Alison's death still seemed so unreal that Jean almost expected the phone to ring and hear that familiar voice, the words clipped and rushed as though everything had to be said in the space of ten seconds: "Jeannie. You haven't called lately. You've forgotten I'm alive. I hate you. No, I don't. I love you. I'm in awe of you. You're so damn smart. There's a premiere in New York next week. Curt Ballard is one of my clients. An absolutely terrible actor, but so gorgeous nobody cares. And his latest girlfriend is coming, too. You'd faint if I even whispered her name. Anyhow, can you make it next Tuesday, cocktails at six, the film, then a private dinner for twenty or thirty or fifty?"
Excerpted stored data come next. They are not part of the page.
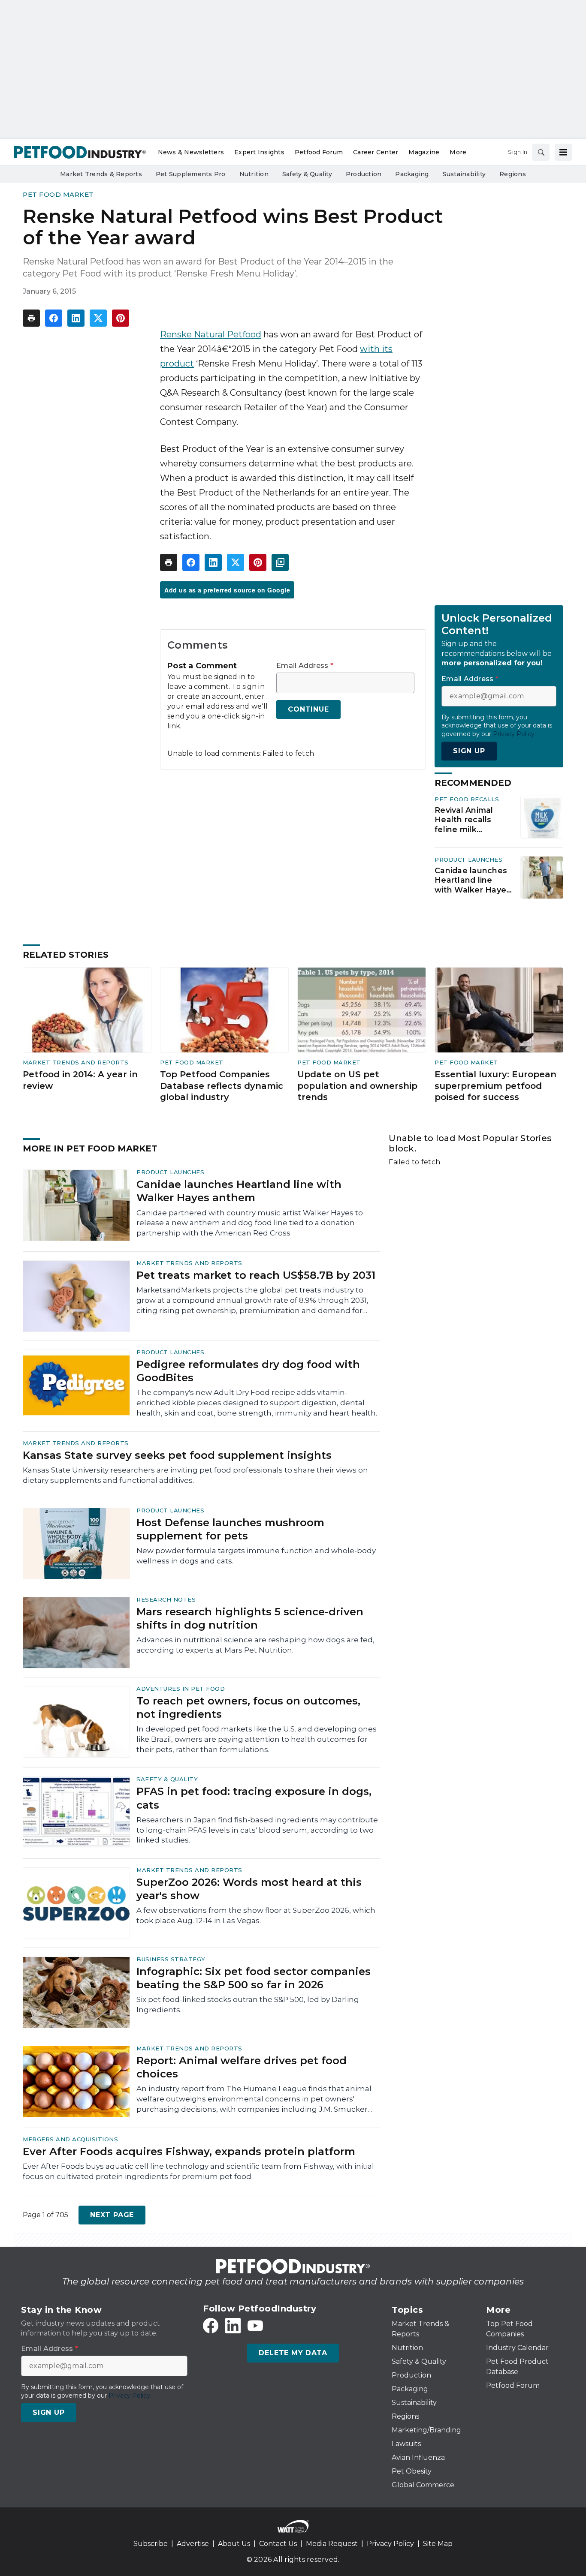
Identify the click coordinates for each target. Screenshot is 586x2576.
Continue (308, 709)
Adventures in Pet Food (180, 1688)
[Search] (541, 152)
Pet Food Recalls (467, 799)
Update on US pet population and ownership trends (357, 1085)
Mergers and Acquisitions (70, 2139)
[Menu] (563, 152)
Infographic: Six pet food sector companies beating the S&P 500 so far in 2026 (253, 1978)
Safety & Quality (167, 1779)
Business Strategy (170, 1959)
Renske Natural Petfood (210, 334)
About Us (234, 2544)
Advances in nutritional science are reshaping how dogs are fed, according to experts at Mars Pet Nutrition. (255, 1644)
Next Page (112, 2215)
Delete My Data (293, 2353)
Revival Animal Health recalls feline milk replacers (464, 820)
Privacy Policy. (514, 734)
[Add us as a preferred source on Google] (280, 562)
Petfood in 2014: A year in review (80, 1080)
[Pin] (120, 318)
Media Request (332, 2544)
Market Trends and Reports (76, 1062)
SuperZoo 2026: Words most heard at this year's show (249, 1889)
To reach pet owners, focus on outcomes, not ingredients (248, 1707)
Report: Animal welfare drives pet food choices (241, 2067)
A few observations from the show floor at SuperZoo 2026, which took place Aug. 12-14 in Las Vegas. (255, 1915)
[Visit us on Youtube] (255, 2325)
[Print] (31, 318)
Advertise (193, 2544)
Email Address (304, 665)
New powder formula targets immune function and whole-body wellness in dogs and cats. (256, 1555)
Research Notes (166, 1599)
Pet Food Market (58, 194)
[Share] (53, 318)
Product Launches (468, 859)
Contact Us (278, 2544)
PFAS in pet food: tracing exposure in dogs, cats (254, 1798)
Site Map (438, 2544)
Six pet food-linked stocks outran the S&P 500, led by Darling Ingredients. (247, 2004)
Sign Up (469, 751)
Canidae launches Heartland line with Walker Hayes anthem (472, 880)
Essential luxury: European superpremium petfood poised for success (495, 1085)
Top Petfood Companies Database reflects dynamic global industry (221, 1085)
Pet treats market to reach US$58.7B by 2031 (255, 1275)
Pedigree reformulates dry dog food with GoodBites (248, 1371)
Alison always did manage to get that kind of message across in about ten seconds, Jean thought, and Alison was always shocked when ninety percent of the time Jean couldn't drop everything and race to New York to join her.

Alison had been dead almost a month. Impossible as that was to believe, the fact that she might have been the victim of foul play was unbearable. But during her career she had made scores of enemies. No one got to head one of the largest talent agencies in the country without being hated. Besides, Alison's rapier-like wit and biting sarcasm had been compared to the stinging utterances of the legendary Dorothy Parker. Was someone whom she had ridiculed or fired been angry enough to kill her? Jean wondered.

I like to think that she had a fainting spell after she dove into the pool. I don't want to believe that anyone held her under the water, she thought.

She glanced at the shoulder bag beside her on the passenger seat, and her mind raced to the envelope inside it. What am I going to do? Who sent it to me and why? How could anyone have found out about Lily? Is she in trouble? Oh, God, what shall I do? What
I do?

These questions had caused her weeks of sleepless nights ever since she had received the report from the laboratory.

She was at the turnoff that led from Route 9W to Cornwall. And near Cornwall was West Point. Jean swallowed over the lump in her throat and tried to concentrate on the beauty of the October afternoon. The trees were breathtaking with their autumn colors of gold and orange and fiery red. Above them, the mountains, as always, were serenely calm. The Hudson River Highlands. I'd forgotten how beautiful it is here, she thought.

But of course that thought led inevitably to the memory of Sunday afternoons at West Point, sitting on the steps of the monument on an afternoon such as this. She had begun her first book there, a history of West Point.